The draft Taxation Laws Amendment Bill for 2013, released for public comment in early July 2013, has proposed an interesting new rule applicable to foreign suppliers of e-commerce products. Presently foreign suppliers of e-books, e-music, e-movies or e-software programmes that transact over the internet with their South African customers are not required to register as vendors for value-added tax (“Vat”) purposes. South African Vat legislation does not cater for place of supply rules in order to determine which jurisdiction has taxing rights in respect of supplies made by foreign suppliers to South African customers.

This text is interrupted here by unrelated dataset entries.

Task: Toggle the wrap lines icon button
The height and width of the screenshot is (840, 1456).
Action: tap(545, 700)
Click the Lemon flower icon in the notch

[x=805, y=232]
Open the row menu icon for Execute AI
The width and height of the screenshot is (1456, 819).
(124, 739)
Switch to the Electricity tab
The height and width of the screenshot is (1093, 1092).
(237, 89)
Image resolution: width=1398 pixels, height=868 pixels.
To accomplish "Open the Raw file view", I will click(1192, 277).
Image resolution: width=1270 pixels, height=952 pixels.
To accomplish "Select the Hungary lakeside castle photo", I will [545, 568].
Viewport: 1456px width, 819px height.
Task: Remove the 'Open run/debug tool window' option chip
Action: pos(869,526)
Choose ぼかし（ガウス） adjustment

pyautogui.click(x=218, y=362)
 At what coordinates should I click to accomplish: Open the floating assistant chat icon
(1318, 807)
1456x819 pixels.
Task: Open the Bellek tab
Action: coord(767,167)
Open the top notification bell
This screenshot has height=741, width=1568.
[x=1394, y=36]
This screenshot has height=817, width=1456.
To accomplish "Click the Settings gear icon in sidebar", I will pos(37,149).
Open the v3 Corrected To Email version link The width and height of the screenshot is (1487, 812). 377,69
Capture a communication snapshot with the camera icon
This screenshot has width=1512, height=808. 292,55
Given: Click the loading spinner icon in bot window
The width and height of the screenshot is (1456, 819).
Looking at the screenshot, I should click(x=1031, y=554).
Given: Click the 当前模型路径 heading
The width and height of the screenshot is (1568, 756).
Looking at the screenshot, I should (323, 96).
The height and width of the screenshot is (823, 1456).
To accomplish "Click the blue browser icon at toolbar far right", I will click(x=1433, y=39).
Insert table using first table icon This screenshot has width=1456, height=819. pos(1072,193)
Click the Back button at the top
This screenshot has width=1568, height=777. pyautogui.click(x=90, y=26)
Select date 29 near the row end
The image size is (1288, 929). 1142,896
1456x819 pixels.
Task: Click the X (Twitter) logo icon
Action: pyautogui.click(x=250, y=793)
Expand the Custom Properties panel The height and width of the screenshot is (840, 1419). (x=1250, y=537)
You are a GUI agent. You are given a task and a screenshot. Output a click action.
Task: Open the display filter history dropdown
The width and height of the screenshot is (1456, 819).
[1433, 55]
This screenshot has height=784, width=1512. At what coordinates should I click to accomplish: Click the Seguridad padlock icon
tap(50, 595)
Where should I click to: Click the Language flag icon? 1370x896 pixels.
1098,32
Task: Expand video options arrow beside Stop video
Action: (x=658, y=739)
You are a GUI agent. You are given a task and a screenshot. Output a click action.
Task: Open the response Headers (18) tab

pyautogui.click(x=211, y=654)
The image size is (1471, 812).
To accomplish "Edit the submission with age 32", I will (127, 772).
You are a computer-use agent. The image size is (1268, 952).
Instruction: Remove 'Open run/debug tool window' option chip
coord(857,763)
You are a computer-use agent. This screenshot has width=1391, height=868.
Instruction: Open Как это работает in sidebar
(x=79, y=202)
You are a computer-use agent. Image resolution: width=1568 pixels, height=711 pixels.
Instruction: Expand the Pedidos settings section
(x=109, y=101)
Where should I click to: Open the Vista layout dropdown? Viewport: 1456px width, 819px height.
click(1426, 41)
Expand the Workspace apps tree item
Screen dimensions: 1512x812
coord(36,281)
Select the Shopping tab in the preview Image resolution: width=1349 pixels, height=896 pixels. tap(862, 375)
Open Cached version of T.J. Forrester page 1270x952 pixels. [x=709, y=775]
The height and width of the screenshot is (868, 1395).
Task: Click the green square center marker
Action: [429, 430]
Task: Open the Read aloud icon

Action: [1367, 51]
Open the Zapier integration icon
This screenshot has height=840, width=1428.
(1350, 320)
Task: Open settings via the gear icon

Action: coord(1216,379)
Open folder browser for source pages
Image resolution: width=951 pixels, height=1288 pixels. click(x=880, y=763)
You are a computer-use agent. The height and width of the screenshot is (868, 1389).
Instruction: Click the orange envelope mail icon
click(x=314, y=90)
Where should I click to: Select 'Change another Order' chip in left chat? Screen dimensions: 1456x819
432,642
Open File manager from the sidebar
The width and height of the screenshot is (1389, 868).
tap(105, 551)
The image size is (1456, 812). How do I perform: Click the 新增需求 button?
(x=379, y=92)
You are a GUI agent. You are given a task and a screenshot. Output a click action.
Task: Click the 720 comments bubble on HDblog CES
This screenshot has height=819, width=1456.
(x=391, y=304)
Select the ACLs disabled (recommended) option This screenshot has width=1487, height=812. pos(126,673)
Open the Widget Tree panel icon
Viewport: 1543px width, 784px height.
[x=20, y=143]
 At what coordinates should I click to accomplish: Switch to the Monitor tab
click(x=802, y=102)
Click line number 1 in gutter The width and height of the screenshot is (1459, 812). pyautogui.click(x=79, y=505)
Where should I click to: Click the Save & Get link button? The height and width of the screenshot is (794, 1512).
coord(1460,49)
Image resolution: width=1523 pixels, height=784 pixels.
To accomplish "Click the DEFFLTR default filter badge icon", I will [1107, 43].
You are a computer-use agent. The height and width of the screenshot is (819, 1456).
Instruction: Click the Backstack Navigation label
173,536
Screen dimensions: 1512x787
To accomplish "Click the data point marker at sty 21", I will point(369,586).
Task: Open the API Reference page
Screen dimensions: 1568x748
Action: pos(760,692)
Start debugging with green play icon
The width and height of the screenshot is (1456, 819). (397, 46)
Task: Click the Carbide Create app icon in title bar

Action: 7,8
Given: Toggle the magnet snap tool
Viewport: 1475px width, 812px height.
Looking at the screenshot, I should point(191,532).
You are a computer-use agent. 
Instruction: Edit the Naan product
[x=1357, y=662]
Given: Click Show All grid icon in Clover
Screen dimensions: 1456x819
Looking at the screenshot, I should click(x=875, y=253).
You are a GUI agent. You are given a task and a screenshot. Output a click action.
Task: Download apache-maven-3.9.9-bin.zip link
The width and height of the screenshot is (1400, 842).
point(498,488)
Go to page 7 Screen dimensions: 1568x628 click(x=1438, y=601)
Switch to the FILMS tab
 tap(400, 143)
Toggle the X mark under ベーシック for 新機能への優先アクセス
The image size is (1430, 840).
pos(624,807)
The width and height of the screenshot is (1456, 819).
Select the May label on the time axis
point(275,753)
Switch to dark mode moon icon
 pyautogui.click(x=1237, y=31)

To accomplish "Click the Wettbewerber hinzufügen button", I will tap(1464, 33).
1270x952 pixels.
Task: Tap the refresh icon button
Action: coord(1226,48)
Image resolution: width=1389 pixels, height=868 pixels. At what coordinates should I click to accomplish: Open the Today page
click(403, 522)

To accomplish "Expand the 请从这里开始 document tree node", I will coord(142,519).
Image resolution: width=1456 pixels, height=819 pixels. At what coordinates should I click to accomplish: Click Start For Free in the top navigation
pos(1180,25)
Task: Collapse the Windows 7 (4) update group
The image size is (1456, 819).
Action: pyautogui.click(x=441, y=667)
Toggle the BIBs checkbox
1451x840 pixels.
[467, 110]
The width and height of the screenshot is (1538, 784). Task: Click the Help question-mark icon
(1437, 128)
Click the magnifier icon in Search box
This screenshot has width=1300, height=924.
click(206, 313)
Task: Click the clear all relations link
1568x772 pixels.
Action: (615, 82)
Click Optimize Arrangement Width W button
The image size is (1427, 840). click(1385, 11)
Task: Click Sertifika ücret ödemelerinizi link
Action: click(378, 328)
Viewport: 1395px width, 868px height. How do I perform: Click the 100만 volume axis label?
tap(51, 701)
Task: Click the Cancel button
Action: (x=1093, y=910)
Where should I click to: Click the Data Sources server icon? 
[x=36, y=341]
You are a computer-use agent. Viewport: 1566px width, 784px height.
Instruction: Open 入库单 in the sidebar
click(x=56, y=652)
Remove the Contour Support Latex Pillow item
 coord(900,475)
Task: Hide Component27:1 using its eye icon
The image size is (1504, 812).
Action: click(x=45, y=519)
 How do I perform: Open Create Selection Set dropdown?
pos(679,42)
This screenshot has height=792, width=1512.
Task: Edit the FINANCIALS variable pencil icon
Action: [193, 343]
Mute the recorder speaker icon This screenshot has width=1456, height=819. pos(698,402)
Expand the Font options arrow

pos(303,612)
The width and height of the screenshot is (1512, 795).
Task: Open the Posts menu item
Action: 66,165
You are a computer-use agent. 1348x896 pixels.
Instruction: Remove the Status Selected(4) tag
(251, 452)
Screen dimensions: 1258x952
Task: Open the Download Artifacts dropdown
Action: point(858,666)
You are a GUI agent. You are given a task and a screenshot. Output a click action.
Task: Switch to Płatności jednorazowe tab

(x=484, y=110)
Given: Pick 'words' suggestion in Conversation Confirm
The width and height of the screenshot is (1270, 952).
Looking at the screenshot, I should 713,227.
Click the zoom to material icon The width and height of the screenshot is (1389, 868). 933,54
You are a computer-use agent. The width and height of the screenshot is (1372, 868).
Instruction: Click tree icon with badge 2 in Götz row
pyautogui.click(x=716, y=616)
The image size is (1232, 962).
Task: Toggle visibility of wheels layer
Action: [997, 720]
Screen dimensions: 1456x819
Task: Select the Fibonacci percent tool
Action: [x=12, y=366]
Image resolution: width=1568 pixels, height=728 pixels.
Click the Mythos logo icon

The acquisition of any e-products by any person in South Africa from a foreign supplier is currently classified as an imported service in terms of the Value-Added Tax Act (89 of 1991 (“Vat Act”)). Most e-commerce customers are unaware of their obligation to account to the South African Revenue Service (“SARS”) for Vat at the standard rate of 14% in respect of their purchases of e-products from foreign suppliers. This is known as the reverse Vat charge and requires the customer to conduct a self-assessment for Vat. The compliance history in respect of Vat self-assessments is relatively low regarding e-commerce transactions. The self-assessment mechanism is administratively burdensome and impractical from a SARS enforcement perspective. The other major concern regarding e-commerce transactions is that local suppliers of the same products are at a disadvantage as their prices include Vat at the standard rate whilst foreign suppliers pricing excludes any Vat.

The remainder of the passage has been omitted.